The authors of the DCGAN paper tell that they scaled the images to a range of [-1, 1] and used tanh as the activation function in the last layer of the generator. Also use the alpha(slope) of LeakyRelu as 0.2.
So I did these things and got rid of the Dense layers as the authors tell to eliminate the fully connected(Dense) layers.
Then I trained the model for 50 epochs. Each epoch takes around 35 secs on a Tesla K80. Look at the results that I got. Code for DCGAN:- https://github.com/yashk2810/DCGAN-Keras
@yashkatariya I’ve often found many paper use tanh for activation, but my own experiments generally work well with relu. (and, less bugs due to scaling/clipping)
How did your results compare with relu instead of tanh ?
@twairball I scaled the image to [0, 1] and applied relu activation on the last layer of the generator instead of tanh. These are the results that I got after training it for 50 epochs.

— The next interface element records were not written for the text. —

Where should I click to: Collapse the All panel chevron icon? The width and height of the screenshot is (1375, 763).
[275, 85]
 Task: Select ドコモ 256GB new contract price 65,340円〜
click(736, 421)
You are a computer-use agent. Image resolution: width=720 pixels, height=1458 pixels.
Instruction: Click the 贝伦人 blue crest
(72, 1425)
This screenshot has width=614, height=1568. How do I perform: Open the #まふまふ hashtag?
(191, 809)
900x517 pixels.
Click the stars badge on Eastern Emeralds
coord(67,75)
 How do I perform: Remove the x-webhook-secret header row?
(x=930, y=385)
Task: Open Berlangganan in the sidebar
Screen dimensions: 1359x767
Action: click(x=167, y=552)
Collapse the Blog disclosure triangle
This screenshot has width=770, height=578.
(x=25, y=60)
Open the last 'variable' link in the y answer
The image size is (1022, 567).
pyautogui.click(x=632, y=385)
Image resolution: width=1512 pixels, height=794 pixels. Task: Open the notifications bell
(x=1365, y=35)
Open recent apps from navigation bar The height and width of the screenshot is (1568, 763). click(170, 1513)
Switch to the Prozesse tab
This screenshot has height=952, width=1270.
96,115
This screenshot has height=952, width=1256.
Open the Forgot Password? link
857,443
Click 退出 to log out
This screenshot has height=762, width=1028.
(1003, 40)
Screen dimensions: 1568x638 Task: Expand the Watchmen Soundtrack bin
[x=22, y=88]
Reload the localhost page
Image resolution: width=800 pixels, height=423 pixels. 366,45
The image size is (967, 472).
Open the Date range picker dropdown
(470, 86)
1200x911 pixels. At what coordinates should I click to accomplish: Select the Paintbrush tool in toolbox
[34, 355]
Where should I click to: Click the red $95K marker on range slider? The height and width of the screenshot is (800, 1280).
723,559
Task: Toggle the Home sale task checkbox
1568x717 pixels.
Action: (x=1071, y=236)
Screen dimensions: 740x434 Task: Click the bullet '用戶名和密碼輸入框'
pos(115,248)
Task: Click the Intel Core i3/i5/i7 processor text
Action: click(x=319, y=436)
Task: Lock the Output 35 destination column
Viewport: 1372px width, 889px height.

The ReLU activation (Nair & Hinton, 2010) is used in the generator with the exception of the output layer which uses the Tanh function. We observed that using a bounded activation allowed the model to learn more quickly to saturate and cover the color space of the training distribution Within the discriminator we found the leaky rectified activation (Maas et al., 2013) (Xu et al., 2015) to work well, especially for higher resolution modeling. This is in contrast to the original GAN paper, which used the maxout activation (Goodfellow et al., 2013).